[Start Material provided]

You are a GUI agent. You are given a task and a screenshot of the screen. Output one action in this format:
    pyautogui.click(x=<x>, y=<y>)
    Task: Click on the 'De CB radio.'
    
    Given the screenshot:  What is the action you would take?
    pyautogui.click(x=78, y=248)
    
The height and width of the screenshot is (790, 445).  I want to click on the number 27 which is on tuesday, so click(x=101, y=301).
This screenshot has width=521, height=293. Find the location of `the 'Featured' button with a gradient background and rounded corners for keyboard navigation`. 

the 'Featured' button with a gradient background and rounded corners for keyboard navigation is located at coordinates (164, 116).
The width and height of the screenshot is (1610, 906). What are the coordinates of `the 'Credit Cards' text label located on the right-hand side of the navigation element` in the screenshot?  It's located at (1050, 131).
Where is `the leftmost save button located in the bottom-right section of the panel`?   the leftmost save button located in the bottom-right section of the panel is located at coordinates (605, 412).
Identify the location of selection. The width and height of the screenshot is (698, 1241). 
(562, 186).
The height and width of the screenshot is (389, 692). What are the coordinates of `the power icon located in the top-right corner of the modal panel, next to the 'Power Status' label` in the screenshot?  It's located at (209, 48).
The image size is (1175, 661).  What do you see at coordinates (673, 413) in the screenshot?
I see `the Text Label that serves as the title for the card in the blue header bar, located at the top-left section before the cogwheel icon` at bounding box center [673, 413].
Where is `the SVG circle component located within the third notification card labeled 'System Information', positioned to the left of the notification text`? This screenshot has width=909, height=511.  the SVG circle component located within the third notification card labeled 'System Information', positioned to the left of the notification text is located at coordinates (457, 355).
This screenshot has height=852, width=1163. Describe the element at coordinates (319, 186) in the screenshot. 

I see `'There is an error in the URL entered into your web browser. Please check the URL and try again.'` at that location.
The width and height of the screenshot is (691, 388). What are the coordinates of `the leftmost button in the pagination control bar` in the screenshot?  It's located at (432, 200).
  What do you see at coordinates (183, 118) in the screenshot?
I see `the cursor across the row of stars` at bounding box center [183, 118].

[End Material provided]

• What this task involves: Retype the items above line for line, with no changes.

• Complete answer:
You are a GUI agent. You are given a task and a screenshot of the screen. Output one action in this format:
    pyautogui.click(x=<x>, y=<y>)
    Task: Click on the 'De CB radio.'
    
    Given the screenshot:  What is the action you would take?
    pyautogui.click(x=78, y=248)
    
The height and width of the screenshot is (790, 445).  I want to click on the number 27 which is on tuesday, so click(x=101, y=301).
This screenshot has width=521, height=293. Find the location of `the 'Featured' button with a gradient background and rounded corners for keyboard navigation`. 

the 'Featured' button with a gradient background and rounded corners for keyboard navigation is located at coordinates (164, 116).
The width and height of the screenshot is (1610, 906). What are the coordinates of `the 'Credit Cards' text label located on the right-hand side of the navigation element` in the screenshot?  It's located at (1050, 131).
Where is `the leftmost save button located in the bottom-right section of the panel`?   the leftmost save button located in the bottom-right section of the panel is located at coordinates (605, 412).
Identify the location of selection. The width and height of the screenshot is (698, 1241). 
(562, 186).
The height and width of the screenshot is (389, 692). What are the coordinates of `the power icon located in the top-right corner of the modal panel, next to the 'Power Status' label` in the screenshot?  It's located at (209, 48).
The image size is (1175, 661).  What do you see at coordinates (673, 413) in the screenshot?
I see `the Text Label that serves as the title for the card in the blue header bar, located at the top-left section before the cogwheel icon` at bounding box center [673, 413].
Where is `the SVG circle component located within the third notification card labeled 'System Information', positioned to the left of the notification text`? This screenshot has width=909, height=511.  the SVG circle component located within the third notification card labeled 'System Information', positioned to the left of the notification text is located at coordinates (457, 355).
This screenshot has height=852, width=1163. Describe the element at coordinates (319, 186) in the screenshot. 

I see `'There is an error in the URL entered into your web browser. Please check the URL and try again.'` at that location.
The width and height of the screenshot is (691, 388). What are the coordinates of `the leftmost button in the pagination control bar` in the screenshot?  It's located at (432, 200).
  What do you see at coordinates (183, 118) in the screenshot?
I see `the cursor across the row of stars` at bounding box center [183, 118].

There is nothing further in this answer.